# Exercise inputs start

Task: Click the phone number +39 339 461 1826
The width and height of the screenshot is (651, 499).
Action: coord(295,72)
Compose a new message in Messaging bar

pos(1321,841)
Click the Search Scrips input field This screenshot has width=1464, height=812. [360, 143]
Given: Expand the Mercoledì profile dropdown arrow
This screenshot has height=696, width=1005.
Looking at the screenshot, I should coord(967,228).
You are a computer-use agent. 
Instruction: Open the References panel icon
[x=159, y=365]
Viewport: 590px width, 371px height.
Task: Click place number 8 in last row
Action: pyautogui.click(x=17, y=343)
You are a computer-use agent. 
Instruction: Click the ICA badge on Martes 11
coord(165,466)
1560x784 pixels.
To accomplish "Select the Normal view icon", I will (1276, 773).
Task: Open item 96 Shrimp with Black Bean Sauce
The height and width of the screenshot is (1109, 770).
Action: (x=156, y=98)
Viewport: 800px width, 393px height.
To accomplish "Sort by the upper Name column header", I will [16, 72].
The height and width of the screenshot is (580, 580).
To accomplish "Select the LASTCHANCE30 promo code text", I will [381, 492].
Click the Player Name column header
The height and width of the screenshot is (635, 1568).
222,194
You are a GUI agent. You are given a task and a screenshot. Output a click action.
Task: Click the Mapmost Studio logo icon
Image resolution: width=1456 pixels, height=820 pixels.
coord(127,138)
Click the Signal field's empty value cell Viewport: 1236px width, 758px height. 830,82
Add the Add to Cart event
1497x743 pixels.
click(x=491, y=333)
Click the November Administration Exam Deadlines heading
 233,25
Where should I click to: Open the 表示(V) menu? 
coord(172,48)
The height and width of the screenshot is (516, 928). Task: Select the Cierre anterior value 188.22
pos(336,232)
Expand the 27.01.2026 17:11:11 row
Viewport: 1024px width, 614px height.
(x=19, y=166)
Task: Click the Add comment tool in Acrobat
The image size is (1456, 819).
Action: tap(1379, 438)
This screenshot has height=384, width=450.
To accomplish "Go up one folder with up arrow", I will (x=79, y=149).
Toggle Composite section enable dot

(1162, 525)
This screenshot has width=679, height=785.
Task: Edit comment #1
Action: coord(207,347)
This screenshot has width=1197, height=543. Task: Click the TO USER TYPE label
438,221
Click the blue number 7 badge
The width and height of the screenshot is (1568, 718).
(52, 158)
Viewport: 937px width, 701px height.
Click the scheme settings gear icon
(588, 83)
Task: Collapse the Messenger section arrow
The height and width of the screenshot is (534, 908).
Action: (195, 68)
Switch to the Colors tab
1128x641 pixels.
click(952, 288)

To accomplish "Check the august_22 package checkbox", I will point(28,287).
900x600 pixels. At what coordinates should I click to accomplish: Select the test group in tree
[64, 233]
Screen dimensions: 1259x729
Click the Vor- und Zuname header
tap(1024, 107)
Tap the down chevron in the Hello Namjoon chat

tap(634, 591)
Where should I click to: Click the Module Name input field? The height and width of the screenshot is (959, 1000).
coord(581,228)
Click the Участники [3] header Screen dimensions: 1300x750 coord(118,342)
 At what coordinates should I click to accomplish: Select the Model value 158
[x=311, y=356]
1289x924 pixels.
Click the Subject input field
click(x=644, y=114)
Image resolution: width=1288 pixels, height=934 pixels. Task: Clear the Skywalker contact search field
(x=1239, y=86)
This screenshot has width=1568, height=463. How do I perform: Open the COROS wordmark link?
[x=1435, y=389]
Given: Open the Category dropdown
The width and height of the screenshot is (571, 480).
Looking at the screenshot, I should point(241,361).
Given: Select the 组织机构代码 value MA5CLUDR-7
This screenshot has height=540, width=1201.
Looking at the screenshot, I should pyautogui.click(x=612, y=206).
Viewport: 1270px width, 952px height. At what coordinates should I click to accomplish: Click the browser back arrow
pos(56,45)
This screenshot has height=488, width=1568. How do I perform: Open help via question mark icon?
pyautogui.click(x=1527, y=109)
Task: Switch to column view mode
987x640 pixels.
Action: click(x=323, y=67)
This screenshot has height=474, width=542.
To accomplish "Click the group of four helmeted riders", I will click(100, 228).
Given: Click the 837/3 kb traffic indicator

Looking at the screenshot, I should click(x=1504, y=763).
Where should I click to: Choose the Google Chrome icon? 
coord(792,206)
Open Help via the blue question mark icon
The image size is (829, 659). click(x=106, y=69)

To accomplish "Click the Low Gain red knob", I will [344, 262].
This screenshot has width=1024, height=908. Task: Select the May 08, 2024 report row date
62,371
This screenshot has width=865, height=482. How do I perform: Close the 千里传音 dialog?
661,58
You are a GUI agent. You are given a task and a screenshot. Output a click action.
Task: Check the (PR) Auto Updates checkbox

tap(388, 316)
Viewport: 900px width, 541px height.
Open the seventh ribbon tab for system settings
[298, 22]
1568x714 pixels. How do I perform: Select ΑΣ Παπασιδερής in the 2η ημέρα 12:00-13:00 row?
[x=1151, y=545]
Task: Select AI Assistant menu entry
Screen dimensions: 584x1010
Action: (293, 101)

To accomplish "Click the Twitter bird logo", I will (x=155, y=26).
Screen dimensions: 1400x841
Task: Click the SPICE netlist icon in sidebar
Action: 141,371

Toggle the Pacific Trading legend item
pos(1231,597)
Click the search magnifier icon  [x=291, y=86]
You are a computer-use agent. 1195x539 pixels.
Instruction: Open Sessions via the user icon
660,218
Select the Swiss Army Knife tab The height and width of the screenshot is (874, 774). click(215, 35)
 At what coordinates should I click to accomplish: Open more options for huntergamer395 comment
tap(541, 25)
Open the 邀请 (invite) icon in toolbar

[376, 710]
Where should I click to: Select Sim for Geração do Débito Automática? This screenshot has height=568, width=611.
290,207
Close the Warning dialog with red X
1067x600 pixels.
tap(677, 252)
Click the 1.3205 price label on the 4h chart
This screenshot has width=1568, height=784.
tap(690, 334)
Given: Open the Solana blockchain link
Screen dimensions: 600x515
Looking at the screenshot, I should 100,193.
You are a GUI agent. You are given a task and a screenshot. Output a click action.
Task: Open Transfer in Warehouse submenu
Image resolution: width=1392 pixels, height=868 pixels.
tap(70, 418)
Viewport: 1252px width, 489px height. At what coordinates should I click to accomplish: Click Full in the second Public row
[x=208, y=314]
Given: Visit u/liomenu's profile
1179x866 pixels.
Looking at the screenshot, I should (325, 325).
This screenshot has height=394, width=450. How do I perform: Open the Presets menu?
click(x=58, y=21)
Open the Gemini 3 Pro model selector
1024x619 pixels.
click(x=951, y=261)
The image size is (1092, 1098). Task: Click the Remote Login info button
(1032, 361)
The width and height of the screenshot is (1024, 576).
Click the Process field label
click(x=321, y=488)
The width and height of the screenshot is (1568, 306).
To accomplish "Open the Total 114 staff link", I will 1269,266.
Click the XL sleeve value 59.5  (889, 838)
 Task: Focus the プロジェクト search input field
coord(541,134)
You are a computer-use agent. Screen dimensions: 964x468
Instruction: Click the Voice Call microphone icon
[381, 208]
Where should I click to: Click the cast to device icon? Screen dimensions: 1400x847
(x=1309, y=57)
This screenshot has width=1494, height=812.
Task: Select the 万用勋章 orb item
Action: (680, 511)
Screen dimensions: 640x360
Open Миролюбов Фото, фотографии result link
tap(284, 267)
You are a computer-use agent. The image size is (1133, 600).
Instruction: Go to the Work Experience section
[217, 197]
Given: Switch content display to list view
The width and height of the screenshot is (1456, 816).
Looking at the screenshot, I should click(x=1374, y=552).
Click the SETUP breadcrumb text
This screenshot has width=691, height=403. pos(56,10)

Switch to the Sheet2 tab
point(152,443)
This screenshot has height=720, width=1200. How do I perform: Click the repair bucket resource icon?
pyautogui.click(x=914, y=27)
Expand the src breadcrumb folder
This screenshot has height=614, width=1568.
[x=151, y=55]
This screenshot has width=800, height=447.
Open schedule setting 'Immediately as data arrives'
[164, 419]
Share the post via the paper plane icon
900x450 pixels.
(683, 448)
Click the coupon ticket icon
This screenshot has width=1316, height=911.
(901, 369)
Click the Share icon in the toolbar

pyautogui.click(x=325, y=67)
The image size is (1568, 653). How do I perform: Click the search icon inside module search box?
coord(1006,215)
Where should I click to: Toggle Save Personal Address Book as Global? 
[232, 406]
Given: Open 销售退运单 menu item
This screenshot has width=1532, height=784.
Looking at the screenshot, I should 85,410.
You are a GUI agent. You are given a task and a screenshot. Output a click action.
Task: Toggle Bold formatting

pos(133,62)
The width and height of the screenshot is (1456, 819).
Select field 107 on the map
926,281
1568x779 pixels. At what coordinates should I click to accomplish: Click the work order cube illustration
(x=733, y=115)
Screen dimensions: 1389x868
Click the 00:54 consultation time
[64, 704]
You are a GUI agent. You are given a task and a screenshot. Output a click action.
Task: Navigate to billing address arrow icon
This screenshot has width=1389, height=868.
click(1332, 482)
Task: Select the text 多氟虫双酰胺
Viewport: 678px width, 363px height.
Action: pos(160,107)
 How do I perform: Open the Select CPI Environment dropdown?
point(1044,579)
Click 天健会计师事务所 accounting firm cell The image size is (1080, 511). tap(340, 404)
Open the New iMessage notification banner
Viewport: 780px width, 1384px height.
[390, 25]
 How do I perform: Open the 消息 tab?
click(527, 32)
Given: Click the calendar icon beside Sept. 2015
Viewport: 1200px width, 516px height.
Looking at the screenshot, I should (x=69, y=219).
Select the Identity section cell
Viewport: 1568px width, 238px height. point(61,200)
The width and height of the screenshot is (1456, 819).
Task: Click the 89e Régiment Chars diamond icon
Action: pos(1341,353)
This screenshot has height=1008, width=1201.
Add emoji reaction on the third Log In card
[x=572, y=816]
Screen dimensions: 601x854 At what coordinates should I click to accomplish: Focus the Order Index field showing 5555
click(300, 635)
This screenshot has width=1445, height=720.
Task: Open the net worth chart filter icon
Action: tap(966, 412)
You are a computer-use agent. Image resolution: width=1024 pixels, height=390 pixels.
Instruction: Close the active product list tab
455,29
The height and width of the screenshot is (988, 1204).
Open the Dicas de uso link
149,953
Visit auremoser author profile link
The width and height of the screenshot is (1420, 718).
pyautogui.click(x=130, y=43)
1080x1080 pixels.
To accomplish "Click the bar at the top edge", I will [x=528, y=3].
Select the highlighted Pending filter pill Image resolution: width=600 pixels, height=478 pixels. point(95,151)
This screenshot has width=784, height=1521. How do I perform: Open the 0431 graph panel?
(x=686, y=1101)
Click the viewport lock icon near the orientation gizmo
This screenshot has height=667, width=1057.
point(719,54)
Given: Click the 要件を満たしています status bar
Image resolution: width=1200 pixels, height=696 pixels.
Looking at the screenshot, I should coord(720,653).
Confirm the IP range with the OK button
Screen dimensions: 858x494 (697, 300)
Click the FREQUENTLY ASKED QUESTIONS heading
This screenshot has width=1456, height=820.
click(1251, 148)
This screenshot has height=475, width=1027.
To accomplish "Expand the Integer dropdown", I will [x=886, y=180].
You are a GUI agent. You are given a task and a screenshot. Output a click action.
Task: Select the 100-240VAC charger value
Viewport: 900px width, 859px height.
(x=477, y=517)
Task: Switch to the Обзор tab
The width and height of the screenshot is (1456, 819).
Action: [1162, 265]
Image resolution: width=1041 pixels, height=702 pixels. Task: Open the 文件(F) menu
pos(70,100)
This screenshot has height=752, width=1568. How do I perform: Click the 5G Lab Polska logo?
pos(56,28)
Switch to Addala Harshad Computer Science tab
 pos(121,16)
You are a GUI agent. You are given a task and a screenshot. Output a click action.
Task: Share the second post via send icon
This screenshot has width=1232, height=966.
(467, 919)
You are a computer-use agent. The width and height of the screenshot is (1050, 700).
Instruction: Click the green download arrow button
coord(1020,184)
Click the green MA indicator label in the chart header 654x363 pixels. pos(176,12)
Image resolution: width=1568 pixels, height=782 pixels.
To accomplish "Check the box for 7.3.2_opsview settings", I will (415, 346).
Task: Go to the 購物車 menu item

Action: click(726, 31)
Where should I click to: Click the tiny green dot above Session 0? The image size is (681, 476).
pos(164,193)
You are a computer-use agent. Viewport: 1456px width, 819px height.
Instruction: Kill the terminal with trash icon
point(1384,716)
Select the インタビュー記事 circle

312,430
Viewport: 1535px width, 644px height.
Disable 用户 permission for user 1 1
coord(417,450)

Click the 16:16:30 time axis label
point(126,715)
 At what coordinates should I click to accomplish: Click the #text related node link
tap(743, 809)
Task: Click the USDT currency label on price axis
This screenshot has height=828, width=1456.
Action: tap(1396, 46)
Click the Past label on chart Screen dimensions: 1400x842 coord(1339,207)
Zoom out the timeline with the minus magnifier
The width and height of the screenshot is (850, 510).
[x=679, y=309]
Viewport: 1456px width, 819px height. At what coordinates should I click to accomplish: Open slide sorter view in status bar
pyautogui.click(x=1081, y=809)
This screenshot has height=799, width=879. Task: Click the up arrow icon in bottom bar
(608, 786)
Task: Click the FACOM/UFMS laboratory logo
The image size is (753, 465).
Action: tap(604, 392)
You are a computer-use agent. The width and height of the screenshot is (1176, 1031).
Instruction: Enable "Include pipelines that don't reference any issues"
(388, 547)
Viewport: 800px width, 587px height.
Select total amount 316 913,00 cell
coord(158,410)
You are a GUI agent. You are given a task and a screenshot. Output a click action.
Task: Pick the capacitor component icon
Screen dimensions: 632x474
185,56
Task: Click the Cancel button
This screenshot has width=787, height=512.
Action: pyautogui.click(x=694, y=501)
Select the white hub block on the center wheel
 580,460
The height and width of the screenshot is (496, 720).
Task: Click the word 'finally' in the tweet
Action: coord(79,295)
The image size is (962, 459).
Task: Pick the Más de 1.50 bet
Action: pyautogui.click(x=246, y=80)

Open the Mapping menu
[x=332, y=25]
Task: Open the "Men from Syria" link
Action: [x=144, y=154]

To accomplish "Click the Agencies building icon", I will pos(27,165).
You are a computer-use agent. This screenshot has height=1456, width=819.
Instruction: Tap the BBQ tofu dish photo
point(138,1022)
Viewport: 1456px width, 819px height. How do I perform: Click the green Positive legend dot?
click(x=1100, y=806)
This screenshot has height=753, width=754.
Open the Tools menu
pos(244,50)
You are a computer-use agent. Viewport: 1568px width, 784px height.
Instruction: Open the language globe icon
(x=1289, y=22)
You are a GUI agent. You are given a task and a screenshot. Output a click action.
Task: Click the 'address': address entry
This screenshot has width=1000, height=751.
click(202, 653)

# Exercise inputs end

### Task to complete
Please copy the rows from the first one through the line containing "Click the Search Scrips", swapping "Messaging bar" for "chat bar" and leaving everything else the same.

### Result below
Task: Click the phone number +39 339 461 1826
The width and height of the screenshot is (651, 499).
Action: coord(295,72)
Compose a new message in chat bar

pos(1321,841)
Click the Search Scrips input field This screenshot has width=1464, height=812. [360, 143]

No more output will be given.